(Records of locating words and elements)
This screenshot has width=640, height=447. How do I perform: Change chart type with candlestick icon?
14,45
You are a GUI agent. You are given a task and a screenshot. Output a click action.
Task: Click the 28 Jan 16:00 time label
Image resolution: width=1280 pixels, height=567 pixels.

▶ [Task goal]:
Render the lines above as a JSON list of strings, with one string per line and no entries for blank lines.

▶ [Written response]:
[
  "This screenshot has width=640, height=447. How do I perform: Change chart type with candlestick icon?",
  "14,45",
  "You are a GUI agent. You are given a task and a screenshot. Output a click action.",
  "Task: Click the 28 Jan 16:00 time label",
  "Image resolution: width=1280 pixels, height=567 pixels."
]